A healthy childhood starts with the regulation of feelings, and as the child develops they become better able to regulate themselves, but will always need the help of others – as we all do, even when we are older. It’s a big lesson when a child can learn to reflect on other people’s mental states, and can see for instance that others are sad. Reflecting is a very good skill to show and teach, and reflecting on how others feel is very useful. This of course is a problem in adult relationships too, lots of adults aren’t good at this. When a child is with other children, if they can recognise the emotions of others (using their own mirror neurons), and can name it, and know that feeling themselves, then it is much harder for them to be bullies.

Also we should always consider our own childhood perceptions and fears. We talk about grown-ups’ ‘shark music’. This is a concept derived from the film ‘Jaws’. If you show a film clip of someone swimming in a deep blue ocean with beautiful classical music it’s a wonderful experience.
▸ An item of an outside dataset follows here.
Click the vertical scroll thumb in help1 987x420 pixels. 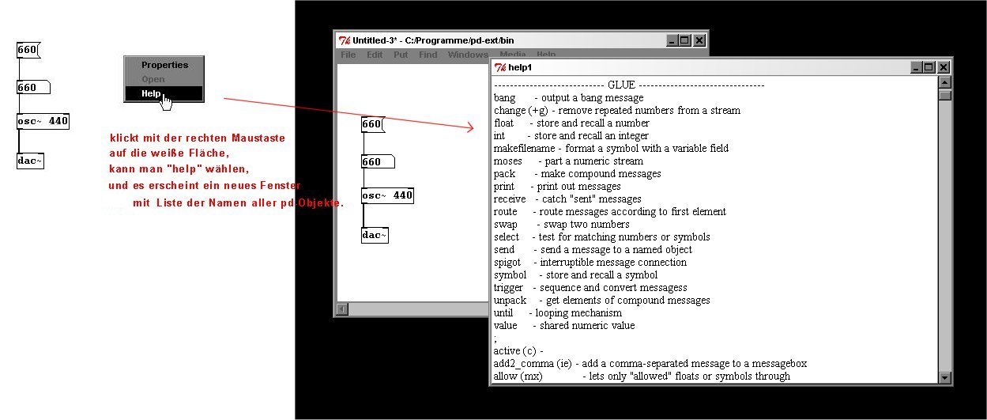tap(944, 96)
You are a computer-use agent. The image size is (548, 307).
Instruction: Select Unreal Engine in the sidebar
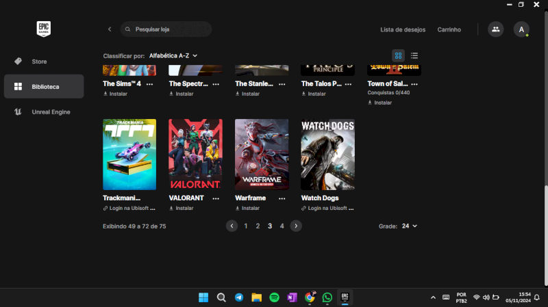pyautogui.click(x=51, y=111)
But then you show the same visual image with the soundtrack of Jaws and the same picture can give the feeling that it’s dangerous to go swimming. It’s a good metaphor for how we project our own feelings onto our children and we don’t understand it’s really from our childhood, we see it just as a dangerous feeling and we shut down emotionally – then we are not able to see our children’s needs. This is true for every situation your child may be in; in the playground; in their relationships, etc. – we must develop our own consciousness of how our own shark music plays. And both parents carry this, so both must learn to know their own shark music in every situation for the child – and for each other.

Of course, when we don’t live up to our own expectations and make mistakes we get disappointed and think we have let our child down. But if we strive to do the right thing, constantly share ideas and reflections with our partner or close friends in order to be more able to see our own shark music, then we are more able to tune-in, and if we remember to be bigger, stronger, wiser and also kind – research shows that getting it exactly right 30% of the time is a very good result and we will have a good chance of giving our child a secure attachment. This is like a vaccination against depression and other psychological problems later in life. 

Thank-you Astri.

Thank-you, and happy Father’s Day in Australia for 2nd September.


 

2 comments on Attachment makes the heart grow fonder (guest blog by Astri Lindberg)

  1. jim says:

    brilliant.. absolutely brilliant! i will use this knowledge one hundred percent in interacting with my daughter.. thanks Neil and Astrid

  2. neil says:

    Thanks Jim, glad this is useful – I’ve found remembering ‘bigger, stronger, wiser and kind’ a useful phrase to remember in discipline, play and general interaction with my three year old. Kind is useful to remember in any interaction or relationship eh?